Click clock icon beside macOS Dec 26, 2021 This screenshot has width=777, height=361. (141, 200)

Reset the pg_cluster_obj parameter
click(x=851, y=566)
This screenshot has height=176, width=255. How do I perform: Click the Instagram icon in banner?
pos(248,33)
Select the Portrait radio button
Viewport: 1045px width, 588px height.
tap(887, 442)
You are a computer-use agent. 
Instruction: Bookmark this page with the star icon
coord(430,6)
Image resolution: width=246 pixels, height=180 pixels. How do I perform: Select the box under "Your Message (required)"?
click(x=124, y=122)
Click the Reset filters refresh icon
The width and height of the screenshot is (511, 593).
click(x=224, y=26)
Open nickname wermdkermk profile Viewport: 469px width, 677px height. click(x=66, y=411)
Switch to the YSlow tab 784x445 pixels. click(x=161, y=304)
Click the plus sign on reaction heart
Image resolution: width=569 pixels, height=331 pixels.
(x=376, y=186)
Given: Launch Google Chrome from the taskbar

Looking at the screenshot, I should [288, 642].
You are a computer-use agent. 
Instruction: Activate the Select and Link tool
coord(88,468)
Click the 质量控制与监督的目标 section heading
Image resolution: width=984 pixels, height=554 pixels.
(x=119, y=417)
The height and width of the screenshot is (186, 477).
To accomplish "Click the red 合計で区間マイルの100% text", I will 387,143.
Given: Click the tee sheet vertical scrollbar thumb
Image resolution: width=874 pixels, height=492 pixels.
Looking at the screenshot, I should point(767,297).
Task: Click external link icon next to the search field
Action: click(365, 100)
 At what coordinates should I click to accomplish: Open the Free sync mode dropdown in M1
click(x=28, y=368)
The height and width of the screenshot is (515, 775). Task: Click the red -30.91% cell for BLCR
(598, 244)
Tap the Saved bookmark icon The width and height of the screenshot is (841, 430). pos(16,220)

---------------

> What is needed
Exactly reproduce all of the entries.

> Task result
Click clock icon beside macOS Dec 26, 2021 This screenshot has width=777, height=361. (141, 200)

Reset the pg_cluster_obj parameter
click(x=851, y=566)
This screenshot has height=176, width=255. How do I perform: Click the Instagram icon in banner?
pos(248,33)
Select the Portrait radio button
Viewport: 1045px width, 588px height.
tap(887, 442)
You are a computer-use agent. 
Instruction: Bookmark this page with the star icon
coord(430,6)
Image resolution: width=246 pixels, height=180 pixels. How do I perform: Select the box under "Your Message (required)"?
click(x=124, y=122)
Click the Reset filters refresh icon
The width and height of the screenshot is (511, 593).
click(x=224, y=26)
Open nickname wermdkermk profile Viewport: 469px width, 677px height. click(x=66, y=411)
Switch to the YSlow tab 784x445 pixels. click(x=161, y=304)
Click the plus sign on reaction heart
Image resolution: width=569 pixels, height=331 pixels.
(x=376, y=186)
Given: Launch Google Chrome from the taskbar

Looking at the screenshot, I should [288, 642].
You are a computer-use agent. 
Instruction: Activate the Select and Link tool
coord(88,468)
Click the 质量控制与监督的目标 section heading
Image resolution: width=984 pixels, height=554 pixels.
(x=119, y=417)
The height and width of the screenshot is (186, 477).
To accomplish "Click the red 合計で区間マイルの100% text", I will 387,143.
Given: Click the tee sheet vertical scrollbar thumb
Image resolution: width=874 pixels, height=492 pixels.
Looking at the screenshot, I should point(767,297).
Task: Click external link icon next to the search field
Action: click(365, 100)
 At what coordinates should I click to accomplish: Open the Free sync mode dropdown in M1
click(x=28, y=368)
The height and width of the screenshot is (515, 775). Task: Click the red -30.91% cell for BLCR
(598, 244)
Tap the Saved bookmark icon The width and height of the screenshot is (841, 430). pos(16,220)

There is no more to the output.